Gareth Wigan can’t remember the last time he went out to a movie on a Saturday night.

But, this past weekend, the veteran Sony Pictures executive not only broke with tradition, but he went to see, of all things, “The Dark Knight.” At 76, Wigan hardly fits the demo that rival studio Warner Bros. was targeting on opening weekend of its new blockbuster. And, where Wigan went to see the film was equally surprising: the Landmark Theatres—an upscale, state-of-the-art multiplex in West Los Angeles known for playing specialized films such as the current releases “The Visitor,” “The Wackness” and “Mongol.”

Wigan and his wife, longtime publicist Pat Newcomb, typically go to Sunday matinees. But Sunday afternoon they had another engagement, so Saturday night it was. Wigan said he was anxious to see the new Batman movie but wasn’t about to go to another of his favorite theaters, the AMC Century City 15, where he’d surely have to fight the herd of filmgoers. “I’m not that crazy about crowds,” says Wigan, a soft-spoken Brit whose career in Hollywood spans more than four decades.

At Landmark, unlike most theaters around the country, there were no lines of crazed fans dressed as Heath Ledger’s Joker character. That’s because Landmark, like Pacific Theatres’ ArcLight Cinemas, offers moviegoers reserved ticketing — particularly appealing to hassle-intolerant adults who can be assured of a specific seat even though they have to pay more. “I wouldn’t have gone to see the most popular movie of the year without being able to pre-buy and reserve tickets,” says Wigan.

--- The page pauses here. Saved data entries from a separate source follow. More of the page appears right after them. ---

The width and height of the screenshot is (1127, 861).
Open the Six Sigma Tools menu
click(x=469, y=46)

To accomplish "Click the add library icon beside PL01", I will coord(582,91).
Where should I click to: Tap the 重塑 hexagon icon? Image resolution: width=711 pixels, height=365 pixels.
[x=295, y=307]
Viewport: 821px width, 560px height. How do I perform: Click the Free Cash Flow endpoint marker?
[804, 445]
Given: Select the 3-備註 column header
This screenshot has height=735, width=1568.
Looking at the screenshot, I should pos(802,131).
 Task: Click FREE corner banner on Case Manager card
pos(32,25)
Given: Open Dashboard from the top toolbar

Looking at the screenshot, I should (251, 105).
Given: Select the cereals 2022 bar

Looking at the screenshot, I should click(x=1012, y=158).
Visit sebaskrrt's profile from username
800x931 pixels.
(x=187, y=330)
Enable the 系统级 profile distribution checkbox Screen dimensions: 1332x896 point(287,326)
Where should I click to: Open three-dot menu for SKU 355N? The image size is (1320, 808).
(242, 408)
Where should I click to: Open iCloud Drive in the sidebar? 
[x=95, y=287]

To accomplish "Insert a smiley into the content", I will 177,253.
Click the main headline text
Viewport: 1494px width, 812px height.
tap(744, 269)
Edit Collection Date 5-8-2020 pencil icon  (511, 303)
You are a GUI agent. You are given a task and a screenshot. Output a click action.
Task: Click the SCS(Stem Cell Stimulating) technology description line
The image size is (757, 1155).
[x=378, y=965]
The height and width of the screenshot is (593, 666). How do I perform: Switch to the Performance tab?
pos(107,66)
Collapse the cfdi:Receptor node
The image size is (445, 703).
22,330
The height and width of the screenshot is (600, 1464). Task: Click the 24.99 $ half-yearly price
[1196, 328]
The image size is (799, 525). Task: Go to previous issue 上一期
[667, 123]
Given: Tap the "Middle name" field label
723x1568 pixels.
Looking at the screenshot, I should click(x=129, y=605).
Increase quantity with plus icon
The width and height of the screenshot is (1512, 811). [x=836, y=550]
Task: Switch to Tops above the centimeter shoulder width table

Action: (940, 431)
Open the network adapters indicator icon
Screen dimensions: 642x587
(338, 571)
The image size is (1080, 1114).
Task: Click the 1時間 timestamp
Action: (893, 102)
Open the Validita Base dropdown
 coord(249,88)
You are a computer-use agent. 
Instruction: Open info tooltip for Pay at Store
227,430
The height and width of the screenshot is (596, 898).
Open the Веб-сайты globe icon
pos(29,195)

So, how did it come to pass that a big studio movie like “Dark Knight” wound up playing on four out of 12 screens at what is essentially an art-house theater that doesn’t exactly cater to teens? Typically, more commercial movies play a few miles down the road in Westwood or Century City, though Landmark has played a smattering of bigger films since its $20-million, 2,000-seat luxury theater was built last June. Landmark’s chief executive, Ted Mundorff, said while the theater’s core business continues to be “smart, independent movies” for sophisticated audiences, he likes also playing the more popular films when he can get his hands on them.

“By and large commercial films have been hard to book,” said Mundorff, who not only called Warner Bros. to see if he could book “Dark Knight” but actually had the chutzpah to ask for an exclusive run without it playing in Century City’s AMC complex. Nice try. The studio wasn’t about to bypass one of the city’s most heavily trafficked movie venues.

Mundorff said the film is performing extremely well and that most of the shows sold out over the weekend.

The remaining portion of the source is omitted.